What are the 5 Love Languages?
The five love languages are five different ways of expressing and receiving love. Not everyone communicates love in the same way. Similarly, we all have different ways we prefer to receive love. Everyone can learn to appreciate and accept a bit of each love language, but the majority of us tend to lean towards 1 or 2.
*This concept of love languages was developed by Gary Chapman, Ph.D., in his book ‘The 5 Love Languages: The Secret to Love That Lasts’.
Why is it Important to Know This?
Understanding the 5 love languages will improve our relationships IF we apply the information in a fruitful way. By knowing the 5 love languages and how to express each of them, you can:
- Communicate your needs clearly
- Learn to compromise if you and your partner have different love languages
- Adjust the way you show your love so your partner responds in a positive way
Breakdown of the 5 Love Languages
Let’s go in depth on the 5 love languages and share the DOs and DON’Ts of each love language.
1) Words of Affirmation
Words mean a lot if your partner has this love language.
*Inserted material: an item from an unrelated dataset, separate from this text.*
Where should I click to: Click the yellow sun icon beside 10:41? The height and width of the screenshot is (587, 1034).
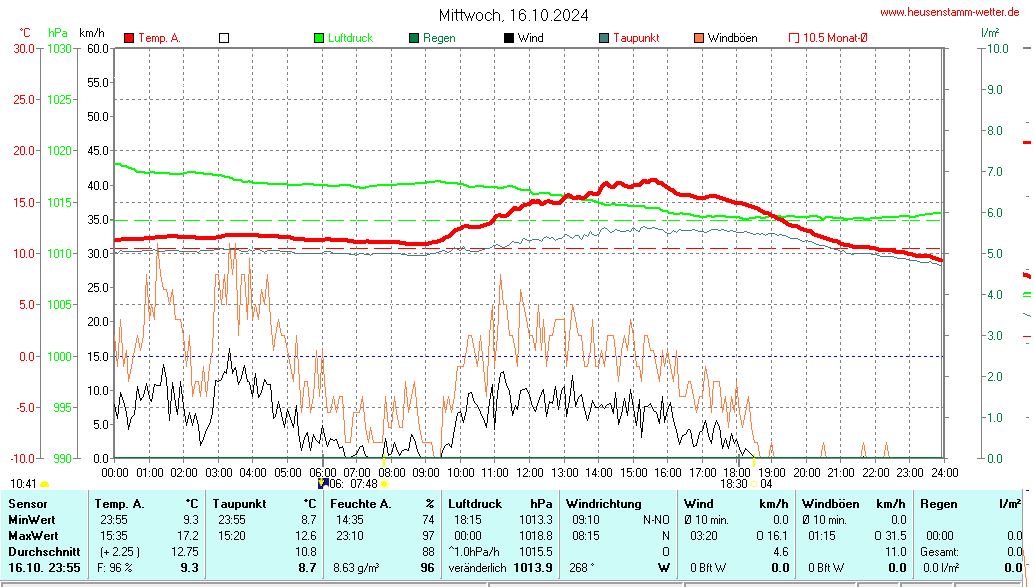pyautogui.click(x=45, y=484)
|Compliment them often||Speaking in a harsh tone|
|Make them feel appreciated even for the smallest things||Using insults, trash talk and criticism|
|Use positive language to build up the other person||Putting your partner down in front of other people|
2) Acts of Service
Your partner might have this love language if their motto is “Actions speak louder than words”.
|Show that you are more than glad to help them out||Acting burdened or grumbling while helping|
|Take initiative||Leaving most of the chores to them|
|Carry out such acts with a smile||Not following through your promise of helping them|
3) Gift Giving
This love language isn’t necessarily materialistic. It just means that a meaningful or thoughtful gift makes your partner feel loved and appreciated.
|Gift sentimental gifts (ie something handmade)||Forgetting to bring even a small gift on special occasions|
|Take note of your partner’s interests and gift something according to that||Giving thoughtless gifts|
|Wrap up gifts nicely and even write a card to go along with it||Not listening to requests, suggestions or “hints”|
4) Physical Touch
To people with this love language, nothing is more impactful than the physical touch of their partner.
|Give regular hugs and kisses||Being physically abusive|
(You should never do this no matter what!)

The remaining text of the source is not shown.